課題の本文
○ ○ ○ ○ ○ ○ ○

死後のキャリアを見直す動きが広がるなか、異界の各地で「霊体リスキリングアカデミー」が爆発的な人気を集めている。生前の職歴や特技が活かせずにいる幽霊たちが、あの世での“第二のスキル習得”に殺到。都市のショッピングモール跡地をはじめ、百を超えるスクールが新設され、就業支援や転職フェアも活気を帯びている。
こうした動きの先駆けとなったのは、元図書館司書のヴェール・シンジさん(没後74年)。「生前の職は役に立たないと感じて。あの世には記憶にもエネルギーにも特異な仕組みがある。ここで必要なのは、現世では学べなかった“魂の整理術”や“ポルターガイスト的マルチタスク術”だと気づいたんです」。《幽界リスキリングアカデミー・第五霊区キャンパス》の初回募集(定員15名)に300名以上が殺到し、倍率は20倍を超えたという。

○ ○ ○ ○ ○ ○ ○

データセットからの項目:

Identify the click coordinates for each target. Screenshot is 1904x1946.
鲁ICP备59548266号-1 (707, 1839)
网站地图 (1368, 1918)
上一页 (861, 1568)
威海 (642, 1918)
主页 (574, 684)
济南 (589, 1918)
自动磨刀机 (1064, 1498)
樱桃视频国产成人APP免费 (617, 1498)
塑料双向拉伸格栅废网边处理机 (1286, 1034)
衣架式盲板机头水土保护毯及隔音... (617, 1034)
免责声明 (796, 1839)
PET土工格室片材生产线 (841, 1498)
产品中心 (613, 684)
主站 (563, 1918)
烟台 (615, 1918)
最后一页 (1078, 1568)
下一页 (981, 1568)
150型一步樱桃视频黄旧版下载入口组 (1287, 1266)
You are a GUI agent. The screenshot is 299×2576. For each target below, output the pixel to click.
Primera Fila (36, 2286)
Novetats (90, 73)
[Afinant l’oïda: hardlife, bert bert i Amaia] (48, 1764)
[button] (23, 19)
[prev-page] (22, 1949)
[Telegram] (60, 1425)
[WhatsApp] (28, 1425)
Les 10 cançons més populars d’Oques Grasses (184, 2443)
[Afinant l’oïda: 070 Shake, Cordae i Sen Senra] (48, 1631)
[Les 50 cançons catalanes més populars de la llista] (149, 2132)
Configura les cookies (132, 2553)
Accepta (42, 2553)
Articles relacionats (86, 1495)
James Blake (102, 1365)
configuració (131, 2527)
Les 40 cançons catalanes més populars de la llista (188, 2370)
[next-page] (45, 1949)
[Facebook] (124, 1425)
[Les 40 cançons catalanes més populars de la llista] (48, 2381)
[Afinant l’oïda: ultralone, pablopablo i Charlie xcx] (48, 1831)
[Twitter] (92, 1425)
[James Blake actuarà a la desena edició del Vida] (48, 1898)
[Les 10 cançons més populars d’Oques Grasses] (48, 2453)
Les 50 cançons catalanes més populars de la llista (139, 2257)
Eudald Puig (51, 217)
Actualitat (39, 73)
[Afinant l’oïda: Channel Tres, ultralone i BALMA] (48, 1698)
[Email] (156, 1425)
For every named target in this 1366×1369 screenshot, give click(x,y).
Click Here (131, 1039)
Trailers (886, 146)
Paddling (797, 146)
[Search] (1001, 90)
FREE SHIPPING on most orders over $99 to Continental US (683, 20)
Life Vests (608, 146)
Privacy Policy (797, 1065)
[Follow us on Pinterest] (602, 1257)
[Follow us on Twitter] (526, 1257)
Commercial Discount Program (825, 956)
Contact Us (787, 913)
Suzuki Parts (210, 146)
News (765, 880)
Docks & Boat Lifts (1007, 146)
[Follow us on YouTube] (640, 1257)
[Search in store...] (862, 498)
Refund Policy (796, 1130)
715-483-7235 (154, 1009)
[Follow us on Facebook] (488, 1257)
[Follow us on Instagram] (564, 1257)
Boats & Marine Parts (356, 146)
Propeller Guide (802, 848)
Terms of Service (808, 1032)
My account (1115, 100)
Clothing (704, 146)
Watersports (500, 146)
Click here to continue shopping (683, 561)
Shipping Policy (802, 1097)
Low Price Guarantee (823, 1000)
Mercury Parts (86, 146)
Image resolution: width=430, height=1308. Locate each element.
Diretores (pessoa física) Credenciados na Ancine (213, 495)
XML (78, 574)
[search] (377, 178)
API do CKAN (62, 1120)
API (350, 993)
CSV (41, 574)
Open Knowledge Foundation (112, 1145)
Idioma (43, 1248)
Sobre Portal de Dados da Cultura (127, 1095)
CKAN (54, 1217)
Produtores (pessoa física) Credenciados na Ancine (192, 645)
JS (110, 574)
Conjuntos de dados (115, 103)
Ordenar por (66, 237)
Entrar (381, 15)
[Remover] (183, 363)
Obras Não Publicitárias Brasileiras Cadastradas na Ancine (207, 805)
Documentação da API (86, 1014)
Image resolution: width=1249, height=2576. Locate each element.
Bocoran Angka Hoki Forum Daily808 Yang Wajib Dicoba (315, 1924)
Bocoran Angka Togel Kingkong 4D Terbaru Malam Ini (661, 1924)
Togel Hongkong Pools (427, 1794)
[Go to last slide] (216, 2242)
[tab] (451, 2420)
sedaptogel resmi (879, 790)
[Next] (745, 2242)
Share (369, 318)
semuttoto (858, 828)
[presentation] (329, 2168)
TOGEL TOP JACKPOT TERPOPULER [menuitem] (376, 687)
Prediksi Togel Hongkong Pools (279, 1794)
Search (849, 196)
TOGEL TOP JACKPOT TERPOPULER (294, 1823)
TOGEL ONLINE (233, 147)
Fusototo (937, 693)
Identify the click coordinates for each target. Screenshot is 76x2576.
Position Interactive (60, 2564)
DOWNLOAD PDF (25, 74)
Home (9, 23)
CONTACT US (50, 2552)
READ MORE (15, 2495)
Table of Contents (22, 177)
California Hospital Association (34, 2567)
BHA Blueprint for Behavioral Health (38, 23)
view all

○ ○ ○ ○ ○ ○ ○

課題について
幽霊向けリスキリングアカデミーの記事を、最後の文の後から書き継いでください。

課題への回答
人気講座のひとつ『成仏未満タスク管理』では、日替わりでさまざまなギグワークを浴衣姿の幽霊たちが実体験する。講師のアサクメ・ミユキ先生(妖怪コンシェルジュ)は「ここの受講者はユニークです。己の透明性や見えざる手を生かして、深夜の書類配達、夢枕コンサル、思念翻訳ギグなどパラレルに挑戦している。まさに“幽界型ギグワーク”の最前線ですね」と笑う。
実際、副業サイトの“死後スキルバンク”への登録幽霊数は前年比3倍。技能検定では従来の“うらめし度”や“化け率”とは別に、“感情流動スキル”や“禍福バイリンガル力”など新たな測定指標も続々登場している。幽魂合同庁のキャリア担当・クロフト山之内氏は「異界でも複業やリカレント学習を推進し、生涯(死涯)成長できる環境作りが不可欠」と語る。
SNS上の声もにぎやかだ。「転生待ちの間、ギグで運気のリサイクルしてます」(クラモト・イーリスさん・亡霊32)、「今さら魔法基礎から学び直してみたら、生前より充実」(妖精サフィーナ・ルアン、没後11年)など、前向きな投稿が相次ぐ一方、「憑依型ワークは体への負担が重い」といった課題指摘も。今後はスキル提供者同士のプラットフォーム競争や、あの世特有の“時空間労働規制”の整備など、まだまだ課題は山積していそうだ。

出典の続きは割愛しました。